Parte I - As crianças e seus sonhos
O que morreu em mim?
Será a paixão solitária,
Será a beleza falsária,
Será a terra imaginária,
[das coisas que pra viver escondi?]
O que morreu em meu povo?
Será a paixão juvenil, canto de ária,
Será a sensação libertária,
Será a ilusão passageira,
[do sentimento que perseguia nas passeatas?]
O que morreu no meu mundo?
Será a palavra que transforma,
Será a lava que solidifica,
Será a terra que alimenta (mata a fome),
[da Verdade do Cristo, um sonhador, do amor?]
O que morreu na gente, não sei direito
Todavia, na criança ainda não pereceu
O sorriso, a inocência, o amor pueril
Que um dia, em cada um de nós, esteve presente.
Porque morre a criança em botão?
Se pensamos levar à vida adulta ao desfecho final
Quando ela já se encontra abatida, desnutrida,
Antes mesmo de nascer, com indefeso pássaro caçado.
[Ah, tanta hipocrisia "as crianças são o futuro", se lhes roubamos este direito?]
II - Violência social: a criança, sua maior vítima
Porque entregar uma arma
[inda que seja de brinquedo]
a este inofensivo ser em formação
[como se fora um pequeno soldado]
"destruir a nossa própria semente,
o preço do pão alimento,
na bala de fogo,
que corre silente,
a exterminar: campos, vales,
templos, lares e mentes..."
Morre a criança, a flor em broto
Murchou na seca do ódio
Que a ganância traz
e a ambição faz
Algumas morrem no ventre
Outras no berço de fome
Como anjos docemente a sonhar
Com lagos, prados, fontes, a brincar
Há aquelas que morrem no chão,
Agredidas, violentadas, fuziladas
e apenas queriam amor, lar e pão
Pela omissão do estado e das famílias
E, porque não admitir repulsa social
Do cidadão comum ou policial
exterminadores da infância
armas em punho somadas à intolerância
Parte III - Sobreviver em meio ao caos, abandono.
O que as crianças é possível sonhar?
[E, infelizmente lhes é negado?]
É com o direito ao ensino, como aprendizado
É com o direito a um lar, sem ser escravizada
É com o direito a cidadania, sem ser subjugada
O que é lastimável é ver pelas ruas,
Irresponsáveis reprodutores sugando suas crias
Pelos sinais, vivendo da escravitude
E "educando" na vicissitude
[Negando a escola a seus filhos, um absurdo, e as autoridades assistem passivamente ao espetáculo diário nos sinais de trânsito.]

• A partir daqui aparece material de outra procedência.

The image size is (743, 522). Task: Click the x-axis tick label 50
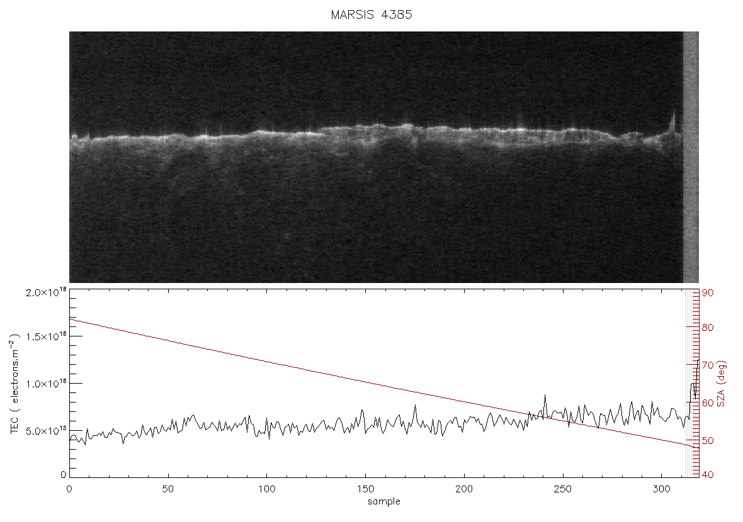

À noite, sujas, famintas e desamparadas
se enrolam em cobertores de jornal ou papelão,
embaixo das marquises e passarelas
ou cansadas subindo as ladeiras do morro
O que lhes foi negado?
Os sonhos, o crescimento, as oportunidades,
O que lhes foi legado?
Os três "D": doenças, desnutrição, drogas
E assim, seguem ao futuro indiferentes
E ao olhar dos transeuntes
Adianta chorar na nau dos desamparados?
Que força buscar nos corpos enregelados?
O que nos diferencia do Haiti, África ou Índia?
Se padecer da fome é também um "mal" universal
Se de abalos do corpo, trêmulos na sua globalidade
Insistem em sobreviver e resistir em tenra idade?
[vivem como um amontoado de "lixo" urbano, vivo, desprezado, ignorado.]
E mal saem de um buraco, entram em outro
Fundo como todas as suas desgraças, suspiram
Num último adeus, só resta um consolo
[alívio para muitos, infelizmente].
Alimentar a vasta gama de germes que abrigam.
[na solidária manifestação do último sopro].
AjAraújo, o poeta humanista, reflete sobre o maior dos dramas sociais do planeta: o abandono e extermínio de nossas crianças, especialmente aquelas nascidas na miséria, esquecidas pelas ruas, escrito em novembro de 1975, revisitado em fevereiro de 2010.